(Dataset records)

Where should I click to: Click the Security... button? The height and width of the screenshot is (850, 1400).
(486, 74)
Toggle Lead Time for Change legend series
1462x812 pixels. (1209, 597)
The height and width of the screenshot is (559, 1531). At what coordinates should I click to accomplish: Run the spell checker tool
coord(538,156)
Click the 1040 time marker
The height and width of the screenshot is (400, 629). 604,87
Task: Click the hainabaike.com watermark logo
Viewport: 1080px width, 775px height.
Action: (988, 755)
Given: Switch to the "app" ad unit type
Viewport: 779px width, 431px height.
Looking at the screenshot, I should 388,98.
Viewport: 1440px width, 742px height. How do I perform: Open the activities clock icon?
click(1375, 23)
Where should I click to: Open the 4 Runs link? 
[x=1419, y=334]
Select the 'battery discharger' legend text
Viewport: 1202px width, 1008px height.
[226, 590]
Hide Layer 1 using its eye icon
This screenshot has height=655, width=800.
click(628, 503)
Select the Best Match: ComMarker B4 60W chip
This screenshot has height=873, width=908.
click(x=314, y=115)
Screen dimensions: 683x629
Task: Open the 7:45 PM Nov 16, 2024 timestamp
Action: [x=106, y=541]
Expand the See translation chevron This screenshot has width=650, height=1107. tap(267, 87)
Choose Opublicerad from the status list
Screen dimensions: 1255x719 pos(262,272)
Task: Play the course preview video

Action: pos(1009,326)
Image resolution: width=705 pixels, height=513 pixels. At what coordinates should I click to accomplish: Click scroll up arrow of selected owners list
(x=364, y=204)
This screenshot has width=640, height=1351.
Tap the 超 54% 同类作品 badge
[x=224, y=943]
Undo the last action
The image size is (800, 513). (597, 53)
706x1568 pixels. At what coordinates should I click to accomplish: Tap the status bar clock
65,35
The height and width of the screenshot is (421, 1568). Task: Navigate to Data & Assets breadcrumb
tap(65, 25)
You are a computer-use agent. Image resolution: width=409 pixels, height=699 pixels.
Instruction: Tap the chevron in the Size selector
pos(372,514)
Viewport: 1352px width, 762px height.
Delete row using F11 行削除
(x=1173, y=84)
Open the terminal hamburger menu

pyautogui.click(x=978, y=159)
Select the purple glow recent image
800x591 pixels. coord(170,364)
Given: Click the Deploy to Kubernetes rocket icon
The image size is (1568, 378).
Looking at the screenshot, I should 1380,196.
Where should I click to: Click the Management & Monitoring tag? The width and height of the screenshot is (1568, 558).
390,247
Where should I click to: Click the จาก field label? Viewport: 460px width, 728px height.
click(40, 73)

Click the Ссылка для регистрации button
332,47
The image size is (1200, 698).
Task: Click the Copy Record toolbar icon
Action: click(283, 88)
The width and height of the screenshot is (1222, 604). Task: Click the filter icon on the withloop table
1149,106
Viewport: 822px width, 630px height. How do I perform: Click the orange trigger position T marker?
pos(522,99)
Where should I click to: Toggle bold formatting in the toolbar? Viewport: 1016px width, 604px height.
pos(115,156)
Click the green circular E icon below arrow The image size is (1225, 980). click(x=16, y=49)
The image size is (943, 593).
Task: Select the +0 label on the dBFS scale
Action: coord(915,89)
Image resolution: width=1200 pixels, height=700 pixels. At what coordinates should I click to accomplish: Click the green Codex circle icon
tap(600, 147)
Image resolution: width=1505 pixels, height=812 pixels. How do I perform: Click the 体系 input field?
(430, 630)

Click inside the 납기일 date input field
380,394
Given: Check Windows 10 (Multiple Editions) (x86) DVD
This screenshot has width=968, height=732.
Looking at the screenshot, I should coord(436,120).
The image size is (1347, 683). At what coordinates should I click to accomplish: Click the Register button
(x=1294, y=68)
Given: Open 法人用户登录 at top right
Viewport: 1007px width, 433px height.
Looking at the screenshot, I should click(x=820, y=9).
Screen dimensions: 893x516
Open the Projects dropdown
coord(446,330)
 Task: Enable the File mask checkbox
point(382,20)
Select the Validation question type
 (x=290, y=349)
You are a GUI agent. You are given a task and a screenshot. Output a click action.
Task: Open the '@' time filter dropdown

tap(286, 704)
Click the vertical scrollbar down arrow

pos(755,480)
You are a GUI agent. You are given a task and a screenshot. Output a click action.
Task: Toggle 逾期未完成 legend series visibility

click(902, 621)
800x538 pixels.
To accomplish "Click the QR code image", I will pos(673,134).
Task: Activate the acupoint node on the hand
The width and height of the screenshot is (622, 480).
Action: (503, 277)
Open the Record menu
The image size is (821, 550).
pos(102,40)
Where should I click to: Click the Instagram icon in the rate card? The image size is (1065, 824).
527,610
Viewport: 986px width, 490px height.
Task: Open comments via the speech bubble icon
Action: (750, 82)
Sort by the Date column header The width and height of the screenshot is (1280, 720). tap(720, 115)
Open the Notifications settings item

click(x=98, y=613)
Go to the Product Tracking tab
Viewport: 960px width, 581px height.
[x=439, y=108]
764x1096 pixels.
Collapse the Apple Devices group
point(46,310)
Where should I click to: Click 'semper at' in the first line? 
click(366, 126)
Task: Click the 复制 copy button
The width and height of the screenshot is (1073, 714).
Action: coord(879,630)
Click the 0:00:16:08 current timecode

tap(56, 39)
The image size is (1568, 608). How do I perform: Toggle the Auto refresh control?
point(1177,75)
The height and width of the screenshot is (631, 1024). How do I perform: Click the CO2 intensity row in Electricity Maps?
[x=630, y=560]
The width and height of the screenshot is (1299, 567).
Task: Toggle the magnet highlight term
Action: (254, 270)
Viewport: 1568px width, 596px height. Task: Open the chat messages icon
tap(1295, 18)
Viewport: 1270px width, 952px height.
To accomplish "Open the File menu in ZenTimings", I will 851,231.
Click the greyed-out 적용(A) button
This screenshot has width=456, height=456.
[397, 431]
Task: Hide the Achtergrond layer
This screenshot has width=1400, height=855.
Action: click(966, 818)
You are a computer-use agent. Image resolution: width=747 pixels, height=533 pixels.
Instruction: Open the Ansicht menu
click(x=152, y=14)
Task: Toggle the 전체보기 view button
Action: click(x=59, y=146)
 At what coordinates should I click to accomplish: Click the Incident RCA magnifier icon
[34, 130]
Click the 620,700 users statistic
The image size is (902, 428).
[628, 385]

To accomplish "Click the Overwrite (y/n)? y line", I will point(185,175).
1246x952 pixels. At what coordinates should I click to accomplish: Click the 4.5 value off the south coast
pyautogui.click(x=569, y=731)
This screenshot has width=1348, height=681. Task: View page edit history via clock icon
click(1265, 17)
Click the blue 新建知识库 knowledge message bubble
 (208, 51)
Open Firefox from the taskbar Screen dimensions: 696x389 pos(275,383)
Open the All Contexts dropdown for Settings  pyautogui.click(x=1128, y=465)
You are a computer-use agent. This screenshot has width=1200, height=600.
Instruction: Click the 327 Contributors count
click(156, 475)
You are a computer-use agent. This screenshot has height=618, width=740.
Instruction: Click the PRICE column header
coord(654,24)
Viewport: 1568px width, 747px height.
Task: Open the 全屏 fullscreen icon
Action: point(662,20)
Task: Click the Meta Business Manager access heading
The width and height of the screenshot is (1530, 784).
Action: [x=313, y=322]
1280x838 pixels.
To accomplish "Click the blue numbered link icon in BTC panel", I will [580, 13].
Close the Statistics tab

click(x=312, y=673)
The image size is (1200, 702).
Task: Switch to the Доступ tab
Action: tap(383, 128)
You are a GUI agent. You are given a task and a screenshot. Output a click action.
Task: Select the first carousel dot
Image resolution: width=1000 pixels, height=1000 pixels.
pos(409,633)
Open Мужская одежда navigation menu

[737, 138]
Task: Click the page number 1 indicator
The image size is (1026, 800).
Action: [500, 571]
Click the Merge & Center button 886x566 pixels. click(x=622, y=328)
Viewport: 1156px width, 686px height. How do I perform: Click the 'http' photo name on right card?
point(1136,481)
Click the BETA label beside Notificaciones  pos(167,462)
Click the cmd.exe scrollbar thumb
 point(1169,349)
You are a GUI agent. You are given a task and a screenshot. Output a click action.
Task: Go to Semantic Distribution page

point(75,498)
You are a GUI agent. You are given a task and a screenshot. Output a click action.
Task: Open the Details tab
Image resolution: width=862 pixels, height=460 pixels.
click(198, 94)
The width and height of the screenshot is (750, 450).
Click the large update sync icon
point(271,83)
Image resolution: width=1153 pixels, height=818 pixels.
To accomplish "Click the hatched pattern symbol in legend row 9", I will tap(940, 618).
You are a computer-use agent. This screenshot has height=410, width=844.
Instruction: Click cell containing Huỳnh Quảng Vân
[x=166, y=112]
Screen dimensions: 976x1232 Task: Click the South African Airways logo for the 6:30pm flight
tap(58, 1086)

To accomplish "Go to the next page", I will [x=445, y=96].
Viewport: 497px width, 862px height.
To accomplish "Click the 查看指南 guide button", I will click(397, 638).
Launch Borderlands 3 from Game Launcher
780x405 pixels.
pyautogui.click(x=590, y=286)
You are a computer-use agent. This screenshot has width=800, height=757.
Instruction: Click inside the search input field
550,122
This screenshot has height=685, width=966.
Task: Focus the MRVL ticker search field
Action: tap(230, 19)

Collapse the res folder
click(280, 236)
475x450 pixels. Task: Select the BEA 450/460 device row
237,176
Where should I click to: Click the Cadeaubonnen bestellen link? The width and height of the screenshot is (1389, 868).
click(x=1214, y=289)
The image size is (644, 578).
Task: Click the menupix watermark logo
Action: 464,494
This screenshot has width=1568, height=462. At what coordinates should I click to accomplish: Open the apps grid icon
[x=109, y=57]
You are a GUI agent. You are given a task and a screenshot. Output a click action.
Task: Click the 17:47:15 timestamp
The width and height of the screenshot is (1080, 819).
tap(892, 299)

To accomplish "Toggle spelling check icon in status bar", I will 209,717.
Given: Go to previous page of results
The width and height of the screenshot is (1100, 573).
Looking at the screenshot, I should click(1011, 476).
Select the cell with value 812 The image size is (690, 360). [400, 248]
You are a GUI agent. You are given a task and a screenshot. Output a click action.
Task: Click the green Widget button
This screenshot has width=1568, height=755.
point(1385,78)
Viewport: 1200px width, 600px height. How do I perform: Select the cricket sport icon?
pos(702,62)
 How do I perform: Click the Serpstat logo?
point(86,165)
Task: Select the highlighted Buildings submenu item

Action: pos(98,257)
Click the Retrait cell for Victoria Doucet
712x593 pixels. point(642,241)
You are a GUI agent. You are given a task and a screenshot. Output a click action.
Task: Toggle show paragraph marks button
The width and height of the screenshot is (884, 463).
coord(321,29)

• **Work to be completed**:
The required output is a copy of each line in the records where the string "computer" occurs.

• **Response area**:
You are a computer-use agent. Image resolution: width=409 pixels, height=699 pixels.
You are a computer-use agent. Image resolution: width=747 pixels, height=533 pixels.
You are a computer-use agent. This screenshot has width=1200, height=600.
You are a computer-use agent. This screenshot has height=618, width=740.
You are a computer-use agent. This screenshot has height=410, width=844.
You are a computer-use agent. This screenshot has width=800, height=757.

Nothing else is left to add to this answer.